> **What you will do**:
Within the entries below, find the lines that hold "label" and report only how many there are.

> **Information shown**:
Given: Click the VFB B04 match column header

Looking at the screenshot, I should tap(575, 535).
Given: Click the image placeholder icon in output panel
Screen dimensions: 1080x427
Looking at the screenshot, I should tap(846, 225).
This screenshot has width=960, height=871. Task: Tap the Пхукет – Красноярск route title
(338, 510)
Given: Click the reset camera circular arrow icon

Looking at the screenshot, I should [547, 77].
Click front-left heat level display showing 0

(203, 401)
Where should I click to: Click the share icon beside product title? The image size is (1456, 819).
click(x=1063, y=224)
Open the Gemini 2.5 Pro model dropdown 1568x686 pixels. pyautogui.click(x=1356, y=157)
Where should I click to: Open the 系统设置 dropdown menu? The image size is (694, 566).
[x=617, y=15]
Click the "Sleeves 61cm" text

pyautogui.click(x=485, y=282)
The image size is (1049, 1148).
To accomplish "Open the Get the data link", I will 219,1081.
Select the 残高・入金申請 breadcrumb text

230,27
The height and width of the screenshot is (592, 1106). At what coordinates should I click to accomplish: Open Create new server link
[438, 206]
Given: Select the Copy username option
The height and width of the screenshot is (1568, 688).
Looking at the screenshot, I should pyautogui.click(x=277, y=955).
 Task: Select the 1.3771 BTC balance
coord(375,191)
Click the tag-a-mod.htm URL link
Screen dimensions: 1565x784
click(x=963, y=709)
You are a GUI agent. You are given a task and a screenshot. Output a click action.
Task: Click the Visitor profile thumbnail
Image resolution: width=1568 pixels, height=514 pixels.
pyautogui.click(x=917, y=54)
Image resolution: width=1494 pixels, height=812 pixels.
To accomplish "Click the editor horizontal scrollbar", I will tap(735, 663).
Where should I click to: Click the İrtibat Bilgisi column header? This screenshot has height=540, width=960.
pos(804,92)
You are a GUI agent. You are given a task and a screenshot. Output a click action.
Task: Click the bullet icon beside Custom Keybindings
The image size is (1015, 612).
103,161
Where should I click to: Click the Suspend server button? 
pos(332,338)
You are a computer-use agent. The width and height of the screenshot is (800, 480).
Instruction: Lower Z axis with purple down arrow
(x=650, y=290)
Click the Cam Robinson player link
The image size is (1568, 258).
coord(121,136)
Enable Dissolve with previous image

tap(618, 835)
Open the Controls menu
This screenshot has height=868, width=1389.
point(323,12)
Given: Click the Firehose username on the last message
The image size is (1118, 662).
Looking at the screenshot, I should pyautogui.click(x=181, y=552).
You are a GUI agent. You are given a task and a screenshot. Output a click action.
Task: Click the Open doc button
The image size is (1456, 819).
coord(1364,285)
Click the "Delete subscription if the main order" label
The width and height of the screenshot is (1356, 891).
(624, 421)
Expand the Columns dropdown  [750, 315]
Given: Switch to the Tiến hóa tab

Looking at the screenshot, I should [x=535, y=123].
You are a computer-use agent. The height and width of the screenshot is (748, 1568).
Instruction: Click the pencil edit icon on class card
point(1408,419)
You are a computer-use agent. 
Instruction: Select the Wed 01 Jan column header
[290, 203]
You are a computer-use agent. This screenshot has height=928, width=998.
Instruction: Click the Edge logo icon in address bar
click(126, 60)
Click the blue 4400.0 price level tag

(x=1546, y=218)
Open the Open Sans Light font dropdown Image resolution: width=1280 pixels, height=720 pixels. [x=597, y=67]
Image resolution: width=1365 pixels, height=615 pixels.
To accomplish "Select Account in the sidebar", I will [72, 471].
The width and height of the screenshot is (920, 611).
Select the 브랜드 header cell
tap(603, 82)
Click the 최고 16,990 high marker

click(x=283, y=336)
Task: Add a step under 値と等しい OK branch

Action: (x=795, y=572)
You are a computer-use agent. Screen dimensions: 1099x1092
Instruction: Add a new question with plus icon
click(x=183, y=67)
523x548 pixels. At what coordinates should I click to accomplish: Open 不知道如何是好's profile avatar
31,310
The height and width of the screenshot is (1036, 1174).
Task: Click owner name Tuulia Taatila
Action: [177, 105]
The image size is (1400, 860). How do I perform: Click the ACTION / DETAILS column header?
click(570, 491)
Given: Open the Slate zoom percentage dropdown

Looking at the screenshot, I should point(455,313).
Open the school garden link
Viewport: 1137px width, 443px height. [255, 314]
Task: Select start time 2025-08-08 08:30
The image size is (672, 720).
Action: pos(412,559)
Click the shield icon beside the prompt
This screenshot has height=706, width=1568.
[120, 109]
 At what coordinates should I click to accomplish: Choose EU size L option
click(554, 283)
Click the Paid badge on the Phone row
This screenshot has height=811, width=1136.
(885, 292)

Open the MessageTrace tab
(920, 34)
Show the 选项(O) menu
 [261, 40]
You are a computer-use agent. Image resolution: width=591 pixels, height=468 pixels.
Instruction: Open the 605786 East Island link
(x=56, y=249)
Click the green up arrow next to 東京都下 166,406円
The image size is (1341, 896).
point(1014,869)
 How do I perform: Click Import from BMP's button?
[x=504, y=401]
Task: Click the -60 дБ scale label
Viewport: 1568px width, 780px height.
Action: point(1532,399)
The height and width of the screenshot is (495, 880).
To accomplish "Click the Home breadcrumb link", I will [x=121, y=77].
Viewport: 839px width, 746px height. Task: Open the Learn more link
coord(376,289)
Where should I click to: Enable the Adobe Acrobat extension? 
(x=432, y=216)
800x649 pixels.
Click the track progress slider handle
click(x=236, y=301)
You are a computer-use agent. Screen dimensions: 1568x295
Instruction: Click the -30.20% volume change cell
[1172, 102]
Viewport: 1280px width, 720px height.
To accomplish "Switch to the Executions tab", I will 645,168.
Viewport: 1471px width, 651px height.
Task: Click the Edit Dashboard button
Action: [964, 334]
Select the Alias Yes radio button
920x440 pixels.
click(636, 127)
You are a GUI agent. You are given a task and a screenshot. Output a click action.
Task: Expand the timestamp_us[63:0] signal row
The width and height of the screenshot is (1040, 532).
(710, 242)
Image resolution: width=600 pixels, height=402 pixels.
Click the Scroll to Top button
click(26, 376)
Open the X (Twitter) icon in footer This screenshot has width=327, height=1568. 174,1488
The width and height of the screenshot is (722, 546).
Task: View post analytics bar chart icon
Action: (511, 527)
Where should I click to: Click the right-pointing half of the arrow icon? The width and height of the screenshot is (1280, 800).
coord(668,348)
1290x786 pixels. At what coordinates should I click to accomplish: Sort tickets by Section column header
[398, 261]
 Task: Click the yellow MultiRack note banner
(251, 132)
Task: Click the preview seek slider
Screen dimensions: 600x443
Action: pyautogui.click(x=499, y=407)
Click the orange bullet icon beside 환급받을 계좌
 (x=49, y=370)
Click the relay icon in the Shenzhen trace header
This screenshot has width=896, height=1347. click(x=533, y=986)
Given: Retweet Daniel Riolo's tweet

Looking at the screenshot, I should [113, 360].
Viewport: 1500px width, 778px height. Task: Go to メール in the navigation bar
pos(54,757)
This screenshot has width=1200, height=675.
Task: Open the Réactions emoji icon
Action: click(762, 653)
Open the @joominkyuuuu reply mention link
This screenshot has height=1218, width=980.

> **The completed task**:
2